L’analista Michael Barone è ottimista. Il suo ragionamento, basato su sondaggi e flussi elettorali, è il seguente: a novembre i democratici stravinceranno al Congresso, ma per la Casa Bianca la partita è un’altra. McCain e Obama sono percentualmente appaiati, ma i presidenti si eleggono stato per stato e al raggiungimento della quota di 270 grandi elettori. In questo caso i sondaggi segnalano che McCain è in vantaggio in 29 stati con 281 grandi elettori, contro i 28 di Obama con 257 grandi elettori.
Il manager della campagna elettorale di McCain, Rick Davis, riconosce che la situazione è pessima per il suo candidato, “una delle peggiori nella storia del nostro partito”, ma è convinto che le probabilità di vittoria restano altissime. E per dimostrarlo ha inviato a leader conservatori, finanziatori e giornalisti uno “strategy briefing” con i dettagli della riorganizzazione della campagna, decentralizzata in undici zone, più snella e rivitalizzata da una capacità di raccolta fondi che ormai è competitiva con quella di Obama.

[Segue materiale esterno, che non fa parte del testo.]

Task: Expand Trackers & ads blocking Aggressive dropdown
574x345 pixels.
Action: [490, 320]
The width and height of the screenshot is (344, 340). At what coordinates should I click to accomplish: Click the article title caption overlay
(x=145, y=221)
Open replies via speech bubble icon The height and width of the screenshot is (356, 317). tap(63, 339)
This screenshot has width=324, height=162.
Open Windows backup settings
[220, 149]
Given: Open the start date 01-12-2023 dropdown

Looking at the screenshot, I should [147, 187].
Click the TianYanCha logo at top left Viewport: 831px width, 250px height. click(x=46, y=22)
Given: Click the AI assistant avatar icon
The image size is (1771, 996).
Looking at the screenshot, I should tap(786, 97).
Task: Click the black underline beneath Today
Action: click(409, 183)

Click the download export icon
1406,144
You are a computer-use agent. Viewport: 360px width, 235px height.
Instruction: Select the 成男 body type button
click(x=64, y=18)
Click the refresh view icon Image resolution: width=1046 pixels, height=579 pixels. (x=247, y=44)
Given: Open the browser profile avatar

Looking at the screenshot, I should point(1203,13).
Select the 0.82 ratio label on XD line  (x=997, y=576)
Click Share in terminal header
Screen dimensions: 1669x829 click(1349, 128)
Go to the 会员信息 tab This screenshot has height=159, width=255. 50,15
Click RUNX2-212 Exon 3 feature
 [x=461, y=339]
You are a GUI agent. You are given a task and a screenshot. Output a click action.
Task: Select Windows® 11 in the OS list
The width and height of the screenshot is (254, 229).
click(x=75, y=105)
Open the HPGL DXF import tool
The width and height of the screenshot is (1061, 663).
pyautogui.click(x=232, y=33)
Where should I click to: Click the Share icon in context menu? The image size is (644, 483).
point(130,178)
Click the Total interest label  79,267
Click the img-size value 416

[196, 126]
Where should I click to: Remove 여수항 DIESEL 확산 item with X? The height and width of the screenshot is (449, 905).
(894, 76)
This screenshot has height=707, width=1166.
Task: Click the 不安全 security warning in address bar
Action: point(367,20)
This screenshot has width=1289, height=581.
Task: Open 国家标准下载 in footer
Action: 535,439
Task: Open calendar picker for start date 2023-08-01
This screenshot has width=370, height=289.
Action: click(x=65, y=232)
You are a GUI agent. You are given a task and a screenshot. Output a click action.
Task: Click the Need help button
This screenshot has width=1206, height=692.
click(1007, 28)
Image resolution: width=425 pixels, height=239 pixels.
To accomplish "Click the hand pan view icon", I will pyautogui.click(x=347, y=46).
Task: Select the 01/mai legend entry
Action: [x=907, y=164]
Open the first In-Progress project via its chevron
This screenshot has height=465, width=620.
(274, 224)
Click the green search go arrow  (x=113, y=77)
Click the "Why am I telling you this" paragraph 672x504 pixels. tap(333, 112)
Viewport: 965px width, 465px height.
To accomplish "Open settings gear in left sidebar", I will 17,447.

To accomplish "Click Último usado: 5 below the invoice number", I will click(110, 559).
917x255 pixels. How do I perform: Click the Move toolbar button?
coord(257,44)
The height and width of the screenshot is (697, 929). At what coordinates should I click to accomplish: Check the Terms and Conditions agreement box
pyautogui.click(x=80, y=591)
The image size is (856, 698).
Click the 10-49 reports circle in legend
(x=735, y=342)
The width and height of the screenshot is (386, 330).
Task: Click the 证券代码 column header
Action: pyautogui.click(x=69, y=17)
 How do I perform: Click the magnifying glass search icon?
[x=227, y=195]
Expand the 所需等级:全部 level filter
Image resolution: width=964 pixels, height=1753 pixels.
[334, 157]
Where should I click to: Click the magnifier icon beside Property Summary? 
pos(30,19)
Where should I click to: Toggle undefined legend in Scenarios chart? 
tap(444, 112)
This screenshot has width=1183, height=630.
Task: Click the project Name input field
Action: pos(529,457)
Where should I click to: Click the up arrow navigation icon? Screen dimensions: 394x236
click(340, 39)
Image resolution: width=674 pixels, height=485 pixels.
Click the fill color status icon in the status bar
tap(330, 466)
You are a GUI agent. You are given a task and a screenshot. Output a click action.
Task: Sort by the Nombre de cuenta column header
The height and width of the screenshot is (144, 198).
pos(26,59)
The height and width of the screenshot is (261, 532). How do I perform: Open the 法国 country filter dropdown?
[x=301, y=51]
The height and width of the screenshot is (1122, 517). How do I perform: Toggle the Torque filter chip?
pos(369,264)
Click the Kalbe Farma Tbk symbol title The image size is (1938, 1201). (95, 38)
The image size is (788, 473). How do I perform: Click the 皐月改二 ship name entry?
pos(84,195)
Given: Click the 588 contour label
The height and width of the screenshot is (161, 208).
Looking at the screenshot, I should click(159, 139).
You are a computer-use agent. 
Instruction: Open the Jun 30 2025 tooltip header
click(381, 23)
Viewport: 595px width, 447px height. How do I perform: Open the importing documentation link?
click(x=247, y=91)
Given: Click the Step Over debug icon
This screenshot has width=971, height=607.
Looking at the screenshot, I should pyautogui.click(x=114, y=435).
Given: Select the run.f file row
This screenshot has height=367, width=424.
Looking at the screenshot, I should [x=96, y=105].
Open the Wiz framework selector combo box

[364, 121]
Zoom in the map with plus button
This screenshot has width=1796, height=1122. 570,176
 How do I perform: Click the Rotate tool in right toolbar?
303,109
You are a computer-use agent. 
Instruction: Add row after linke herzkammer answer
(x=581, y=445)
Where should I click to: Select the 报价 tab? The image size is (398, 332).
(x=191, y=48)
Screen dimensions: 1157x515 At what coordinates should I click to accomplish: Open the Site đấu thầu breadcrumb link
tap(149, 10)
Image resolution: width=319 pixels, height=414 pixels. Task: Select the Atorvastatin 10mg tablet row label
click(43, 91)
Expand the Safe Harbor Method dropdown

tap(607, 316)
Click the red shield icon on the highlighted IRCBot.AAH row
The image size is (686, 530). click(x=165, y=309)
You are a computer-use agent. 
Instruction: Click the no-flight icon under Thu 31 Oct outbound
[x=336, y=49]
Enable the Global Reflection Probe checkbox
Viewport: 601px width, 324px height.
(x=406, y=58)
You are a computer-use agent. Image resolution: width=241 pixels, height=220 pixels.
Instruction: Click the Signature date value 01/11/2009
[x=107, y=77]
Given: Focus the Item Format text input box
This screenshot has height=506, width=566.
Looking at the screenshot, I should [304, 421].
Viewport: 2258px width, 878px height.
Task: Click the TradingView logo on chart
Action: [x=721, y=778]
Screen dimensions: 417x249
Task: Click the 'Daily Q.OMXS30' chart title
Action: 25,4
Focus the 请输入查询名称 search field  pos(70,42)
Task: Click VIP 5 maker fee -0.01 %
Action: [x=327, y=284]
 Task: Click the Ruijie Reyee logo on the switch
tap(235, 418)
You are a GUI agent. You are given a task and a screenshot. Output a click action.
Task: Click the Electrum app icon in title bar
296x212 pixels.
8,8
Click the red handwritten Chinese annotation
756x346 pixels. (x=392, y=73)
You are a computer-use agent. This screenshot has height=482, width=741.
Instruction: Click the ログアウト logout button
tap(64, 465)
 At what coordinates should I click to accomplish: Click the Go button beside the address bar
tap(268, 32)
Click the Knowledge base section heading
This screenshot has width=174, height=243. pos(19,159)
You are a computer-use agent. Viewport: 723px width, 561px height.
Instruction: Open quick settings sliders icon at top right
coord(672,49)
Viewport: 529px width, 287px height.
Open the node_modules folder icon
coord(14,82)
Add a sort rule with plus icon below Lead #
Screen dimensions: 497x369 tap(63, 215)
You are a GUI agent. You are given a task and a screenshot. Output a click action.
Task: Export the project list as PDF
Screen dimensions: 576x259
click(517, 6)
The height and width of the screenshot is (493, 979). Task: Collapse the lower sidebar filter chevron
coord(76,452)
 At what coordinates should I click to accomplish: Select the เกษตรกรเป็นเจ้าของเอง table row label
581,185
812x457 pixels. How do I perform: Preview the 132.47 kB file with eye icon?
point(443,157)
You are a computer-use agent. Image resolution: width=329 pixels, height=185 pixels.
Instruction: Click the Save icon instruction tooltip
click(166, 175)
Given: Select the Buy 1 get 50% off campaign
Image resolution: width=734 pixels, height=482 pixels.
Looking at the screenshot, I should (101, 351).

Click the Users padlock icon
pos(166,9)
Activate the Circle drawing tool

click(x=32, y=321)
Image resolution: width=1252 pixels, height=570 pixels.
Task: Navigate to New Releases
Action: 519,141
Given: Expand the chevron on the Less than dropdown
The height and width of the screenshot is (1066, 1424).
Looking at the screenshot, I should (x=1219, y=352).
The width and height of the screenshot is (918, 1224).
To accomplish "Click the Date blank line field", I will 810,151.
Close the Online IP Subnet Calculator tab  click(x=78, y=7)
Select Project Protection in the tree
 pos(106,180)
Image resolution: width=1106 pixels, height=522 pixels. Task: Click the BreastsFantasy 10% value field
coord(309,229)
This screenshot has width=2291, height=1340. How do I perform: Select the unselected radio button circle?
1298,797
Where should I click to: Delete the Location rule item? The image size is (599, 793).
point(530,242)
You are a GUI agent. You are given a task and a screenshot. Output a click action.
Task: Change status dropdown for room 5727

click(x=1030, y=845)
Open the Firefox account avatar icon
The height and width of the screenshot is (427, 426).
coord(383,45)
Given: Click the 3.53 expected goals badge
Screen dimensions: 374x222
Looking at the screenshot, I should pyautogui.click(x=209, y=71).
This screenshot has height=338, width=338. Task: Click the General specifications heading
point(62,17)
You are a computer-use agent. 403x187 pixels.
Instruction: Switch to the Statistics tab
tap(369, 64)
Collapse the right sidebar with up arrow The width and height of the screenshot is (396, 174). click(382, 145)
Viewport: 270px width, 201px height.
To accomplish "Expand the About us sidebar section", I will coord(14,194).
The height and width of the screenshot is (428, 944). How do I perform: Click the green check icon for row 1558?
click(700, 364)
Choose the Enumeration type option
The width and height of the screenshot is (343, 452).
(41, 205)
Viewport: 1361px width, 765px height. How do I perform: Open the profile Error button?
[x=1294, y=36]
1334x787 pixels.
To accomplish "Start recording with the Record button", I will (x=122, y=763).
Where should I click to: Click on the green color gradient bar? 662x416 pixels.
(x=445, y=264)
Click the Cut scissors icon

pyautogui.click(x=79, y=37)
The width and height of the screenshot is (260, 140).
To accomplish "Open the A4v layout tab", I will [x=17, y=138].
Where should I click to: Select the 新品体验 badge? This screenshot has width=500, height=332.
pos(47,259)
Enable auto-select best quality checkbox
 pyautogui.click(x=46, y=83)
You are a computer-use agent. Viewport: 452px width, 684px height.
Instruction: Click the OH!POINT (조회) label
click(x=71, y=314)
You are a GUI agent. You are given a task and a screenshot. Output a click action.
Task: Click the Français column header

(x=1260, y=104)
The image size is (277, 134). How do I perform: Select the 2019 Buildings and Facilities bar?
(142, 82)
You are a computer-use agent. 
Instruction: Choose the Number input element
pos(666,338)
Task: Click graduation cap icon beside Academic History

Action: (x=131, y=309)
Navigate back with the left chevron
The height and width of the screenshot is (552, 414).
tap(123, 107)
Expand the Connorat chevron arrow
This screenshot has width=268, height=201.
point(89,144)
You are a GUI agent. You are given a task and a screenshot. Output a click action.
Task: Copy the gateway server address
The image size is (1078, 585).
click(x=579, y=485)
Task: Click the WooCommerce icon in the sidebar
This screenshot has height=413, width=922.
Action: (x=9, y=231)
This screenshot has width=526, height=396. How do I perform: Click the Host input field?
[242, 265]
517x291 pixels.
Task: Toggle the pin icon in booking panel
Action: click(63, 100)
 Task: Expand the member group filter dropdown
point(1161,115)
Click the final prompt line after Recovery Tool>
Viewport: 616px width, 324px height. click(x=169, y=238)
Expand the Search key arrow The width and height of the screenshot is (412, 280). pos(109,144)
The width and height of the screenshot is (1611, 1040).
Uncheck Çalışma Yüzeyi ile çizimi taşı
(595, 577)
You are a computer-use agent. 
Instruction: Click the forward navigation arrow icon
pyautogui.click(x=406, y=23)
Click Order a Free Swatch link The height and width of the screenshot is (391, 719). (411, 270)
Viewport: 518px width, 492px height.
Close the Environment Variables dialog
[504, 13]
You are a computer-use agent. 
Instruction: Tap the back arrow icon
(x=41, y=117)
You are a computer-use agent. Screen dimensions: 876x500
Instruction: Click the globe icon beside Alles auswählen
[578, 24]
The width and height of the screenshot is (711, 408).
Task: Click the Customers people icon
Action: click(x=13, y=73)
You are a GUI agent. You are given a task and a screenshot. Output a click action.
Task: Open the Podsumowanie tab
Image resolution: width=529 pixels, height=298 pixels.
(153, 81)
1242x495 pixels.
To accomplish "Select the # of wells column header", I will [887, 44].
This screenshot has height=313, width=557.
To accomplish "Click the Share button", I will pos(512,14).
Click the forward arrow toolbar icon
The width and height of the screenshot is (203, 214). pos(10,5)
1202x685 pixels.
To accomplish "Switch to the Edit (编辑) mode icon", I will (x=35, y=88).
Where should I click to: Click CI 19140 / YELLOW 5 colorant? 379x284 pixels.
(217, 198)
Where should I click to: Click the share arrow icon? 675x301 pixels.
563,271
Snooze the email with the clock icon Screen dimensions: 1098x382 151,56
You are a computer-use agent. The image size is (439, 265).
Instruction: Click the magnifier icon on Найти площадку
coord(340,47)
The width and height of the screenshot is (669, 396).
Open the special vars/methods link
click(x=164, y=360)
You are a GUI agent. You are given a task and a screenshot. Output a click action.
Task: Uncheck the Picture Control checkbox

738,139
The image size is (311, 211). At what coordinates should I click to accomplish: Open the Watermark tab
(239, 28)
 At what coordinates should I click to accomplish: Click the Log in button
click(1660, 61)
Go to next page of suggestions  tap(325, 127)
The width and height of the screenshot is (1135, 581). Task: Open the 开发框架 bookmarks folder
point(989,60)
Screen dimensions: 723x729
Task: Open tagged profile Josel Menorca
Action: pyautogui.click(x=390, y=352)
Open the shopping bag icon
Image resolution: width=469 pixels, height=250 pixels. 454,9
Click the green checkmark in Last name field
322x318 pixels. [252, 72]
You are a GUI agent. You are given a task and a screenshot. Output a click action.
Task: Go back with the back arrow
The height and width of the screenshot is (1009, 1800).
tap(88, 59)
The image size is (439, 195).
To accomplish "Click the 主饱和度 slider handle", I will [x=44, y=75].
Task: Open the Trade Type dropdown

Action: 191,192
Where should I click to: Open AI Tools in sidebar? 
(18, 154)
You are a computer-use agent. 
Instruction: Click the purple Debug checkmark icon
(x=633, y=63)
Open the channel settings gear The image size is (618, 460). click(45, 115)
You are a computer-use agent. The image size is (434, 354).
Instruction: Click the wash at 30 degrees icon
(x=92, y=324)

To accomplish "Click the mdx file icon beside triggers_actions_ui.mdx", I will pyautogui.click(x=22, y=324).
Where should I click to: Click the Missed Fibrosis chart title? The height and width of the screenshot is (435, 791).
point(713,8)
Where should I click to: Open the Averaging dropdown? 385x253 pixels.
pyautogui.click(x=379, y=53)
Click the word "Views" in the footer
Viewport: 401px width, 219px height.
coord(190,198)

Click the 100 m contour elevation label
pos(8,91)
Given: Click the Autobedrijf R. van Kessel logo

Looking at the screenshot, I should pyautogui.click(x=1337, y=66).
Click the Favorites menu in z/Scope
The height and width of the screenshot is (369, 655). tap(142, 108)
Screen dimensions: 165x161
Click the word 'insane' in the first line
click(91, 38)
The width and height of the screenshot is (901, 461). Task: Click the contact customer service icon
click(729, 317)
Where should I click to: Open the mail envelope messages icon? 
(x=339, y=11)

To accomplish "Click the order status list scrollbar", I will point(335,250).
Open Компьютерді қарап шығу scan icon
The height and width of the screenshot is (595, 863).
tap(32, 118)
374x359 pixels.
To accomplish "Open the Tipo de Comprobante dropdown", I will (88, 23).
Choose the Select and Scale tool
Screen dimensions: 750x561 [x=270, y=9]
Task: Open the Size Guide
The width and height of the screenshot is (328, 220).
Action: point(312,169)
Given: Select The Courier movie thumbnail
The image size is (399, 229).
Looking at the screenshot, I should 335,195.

E’ vero, dice Davis, che gli elettori sono insoddisfatti dell’attuale Amministrazione Bush, ma gli stessi sondaggi dimostrato che McCain è il candidato con il più alto indice di gradimento (60 per cento, contro il 54 di Obama). Non solo. Gli elettori credono che l’ideologia di McCain sia più vicina alla propria, mentre considerano quella di Obama molto più liberal e di sinistra. Un altro dato fornito da Davis fa intuire le prossime mosse di McCain, a cominciare dalla scelta del vicepresidente. McCain, spiega il suo stratega, prenderà l’87 per cento dei voti conservatori, perdendone l’8 per cento in direzione Obama. Ma, dall’altra parte, i sondaggi svelano che Obama conquisterà l’80 per cento dei voti democratici, perdendo il 13 per cento della sua base a favore di McCain. Gli indipendenti, invece, sono divisi a metà (44 a 44) tra i due candidati. L’idea, secondo Rick Davis, è quella di puntare sugli indipendenti e sui voti clintoniani: “Non è più possibile per un repubblicano vincere puntando esclusivamente sulla base conservatrice” e McCain è il più attrezzato per questo compito. I sondaggi mostrano McCain più affidabile di Obama su immigrazione, terrorismo e spesa pubblica, mentre Obama è preferito su Iraq, sanità e ambiente. La battaglia è sulla economia, come dimostrano in questi giorni le continue iniziative dei due candidati. Lo stratega di McCain è convinto che la mappa elettorale favorisca il suo candidato, il quale ha grandi opportunità di vincere in stati democratici. Oggi, secondo i sondaggi, McCain avrebbe in tasca 153 grandi elettori, più altri 102 meno sicuri, per un totale di 255. Obama ne ha quasi certi 142, più 66 probabili. I grandi elettori in bilico sono 74, McCain deve conquistarne 15 per diventare presidente.